ABOUT THIS TASK:
For this exercise, output exactly and only the lines running from the one with "Task: Click the refresh" through the final line of the data below, without pictures.

********************

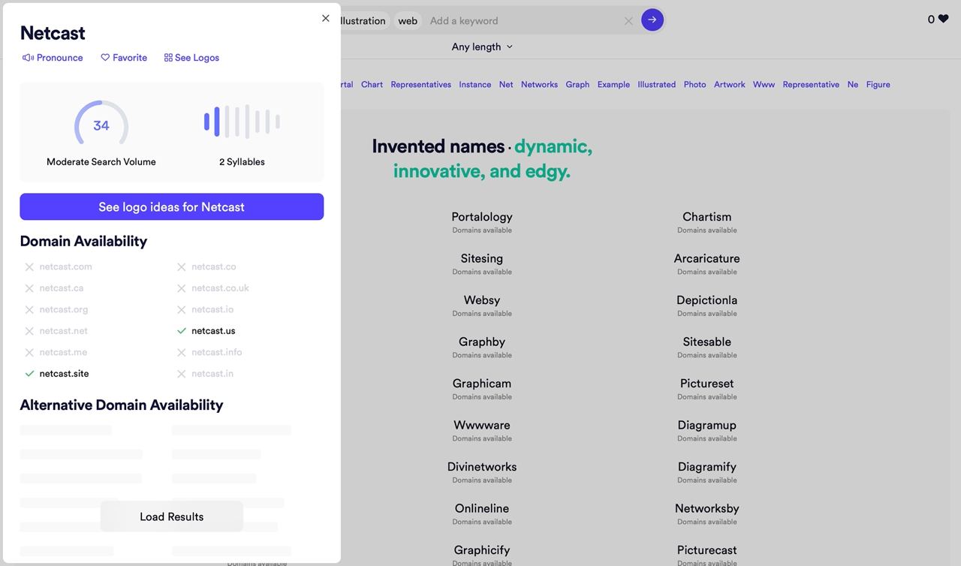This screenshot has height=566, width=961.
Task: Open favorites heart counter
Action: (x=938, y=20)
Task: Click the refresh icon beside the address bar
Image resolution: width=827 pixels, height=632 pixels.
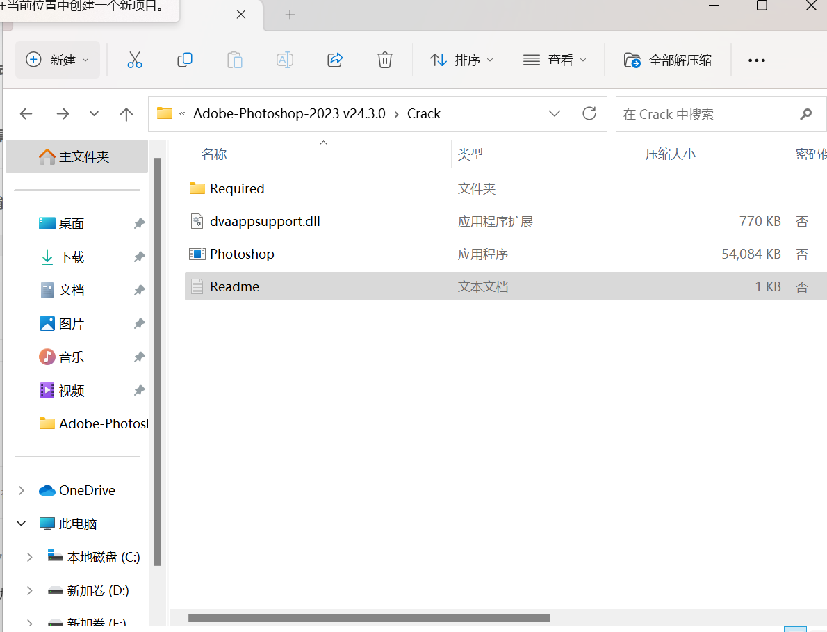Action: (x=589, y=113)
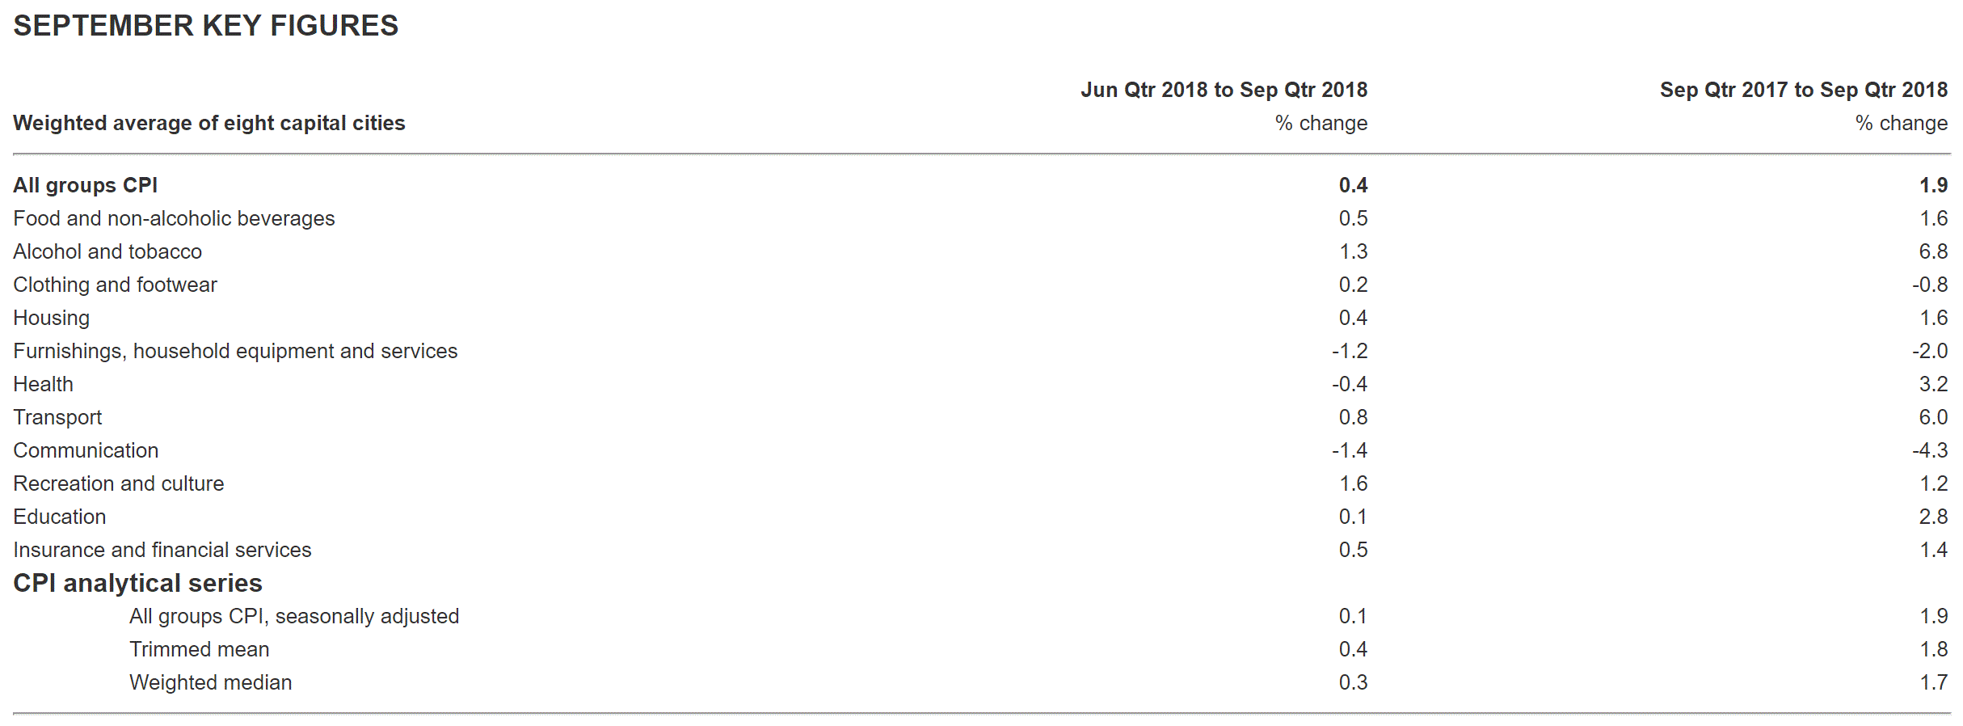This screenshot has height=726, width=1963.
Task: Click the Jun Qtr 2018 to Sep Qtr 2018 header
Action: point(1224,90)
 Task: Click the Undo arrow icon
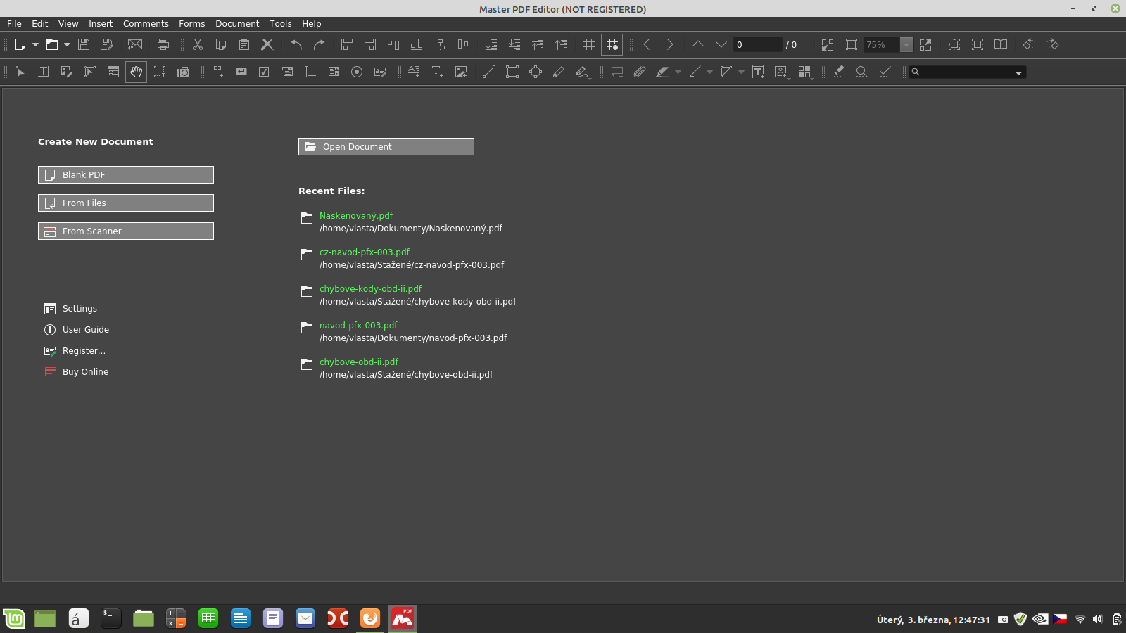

********************

COMPLETED EXERCISE:
Task: Click the refresh icon beside the address bar
Image resolution: width=827 pixels, height=632 pixels.
Action: (x=589, y=113)
This screenshot has height=726, width=1963.
Task: Click the Jun Qtr 2018 to Sep Qtr 2018 header
Action: point(1224,90)
 Task: Click the Undo arrow icon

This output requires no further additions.